● **Your instructions**: Can you recast every line of the items below as a Markdown table with the columns "Row" and "Line text," skipping any blank lines and leaving the pictures out?

Stored data
BEGIN

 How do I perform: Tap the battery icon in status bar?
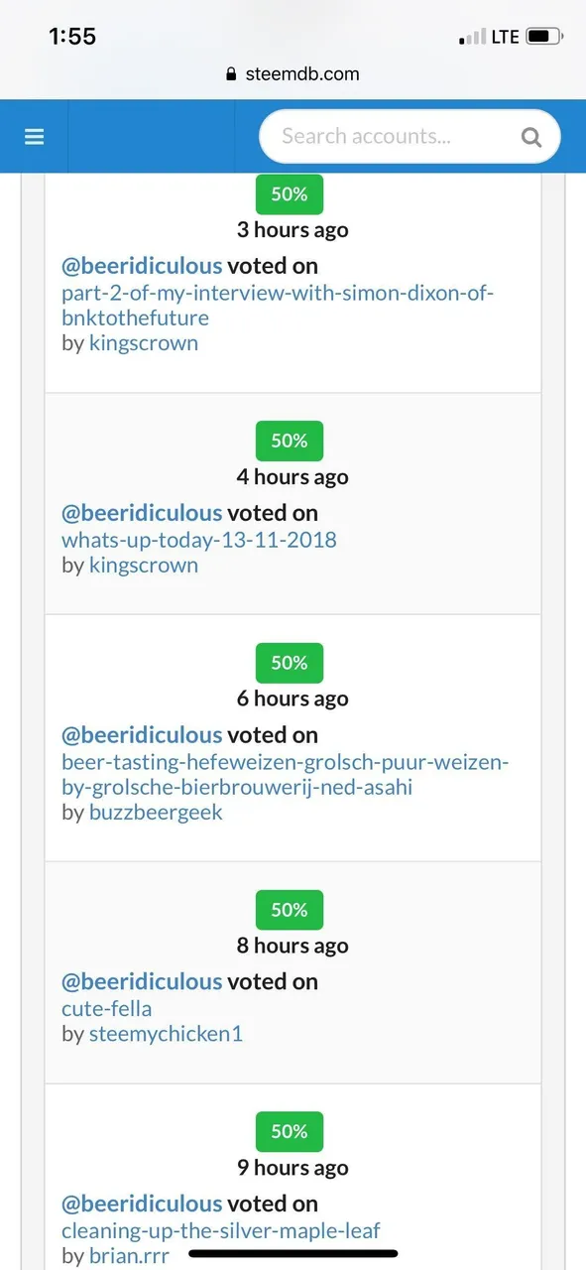543,37
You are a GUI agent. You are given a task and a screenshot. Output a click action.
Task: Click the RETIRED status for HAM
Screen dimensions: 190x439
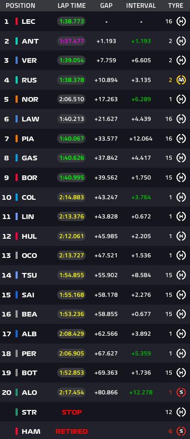click(x=72, y=431)
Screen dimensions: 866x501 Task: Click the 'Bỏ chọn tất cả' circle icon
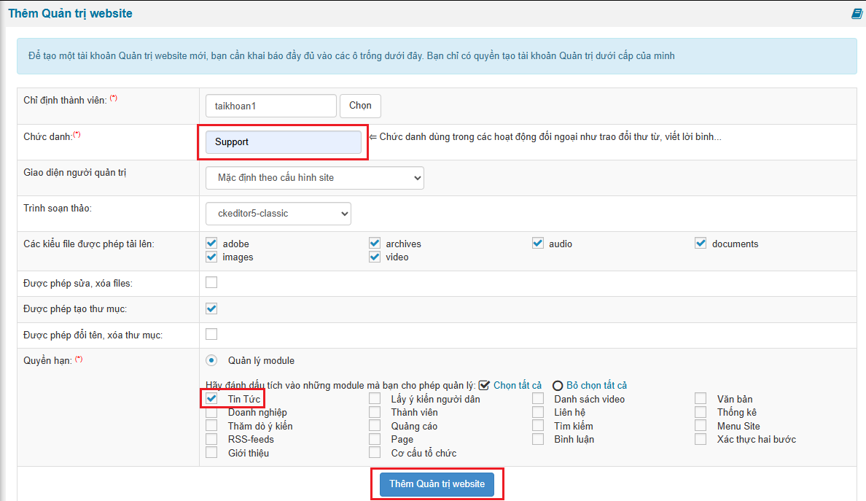point(558,386)
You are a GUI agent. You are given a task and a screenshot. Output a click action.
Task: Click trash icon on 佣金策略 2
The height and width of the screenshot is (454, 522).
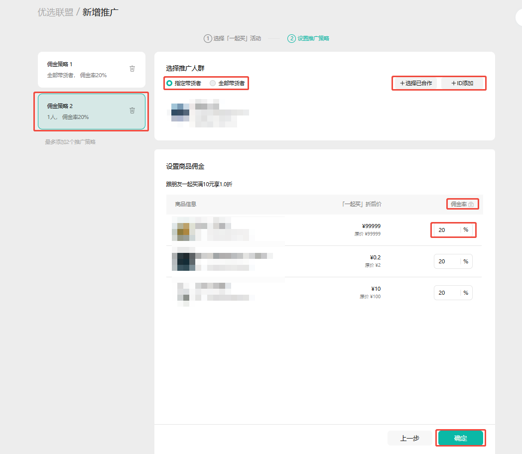click(132, 111)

END

● **Exercise output**:
| Row | Line text |
|---|---|
| 1 |  How do I perform: Tap the battery icon in status bar? |
| 2 | 543,37 |
| 3 | You are a GUI agent. You are given a task and a screenshot. Output a click action. |
| 4 | Task: Click the RETIRED status for HAM |
| 5 | Screen dimensions: 190x439 |
| 6 | click(x=72, y=431) |
| 7 | Screen dimensions: 866x501 Task: Click the 'Bỏ chọn tất cả' circle icon |
| 8 | point(558,386) |
| 9 | You are a GUI agent. You are given a task and a screenshot. Output a click action. |
| 10 | Task: Click trash icon on 佣金策略 2 |
| 11 | The height and width of the screenshot is (454, 522). |
| 12 | click(132, 111) |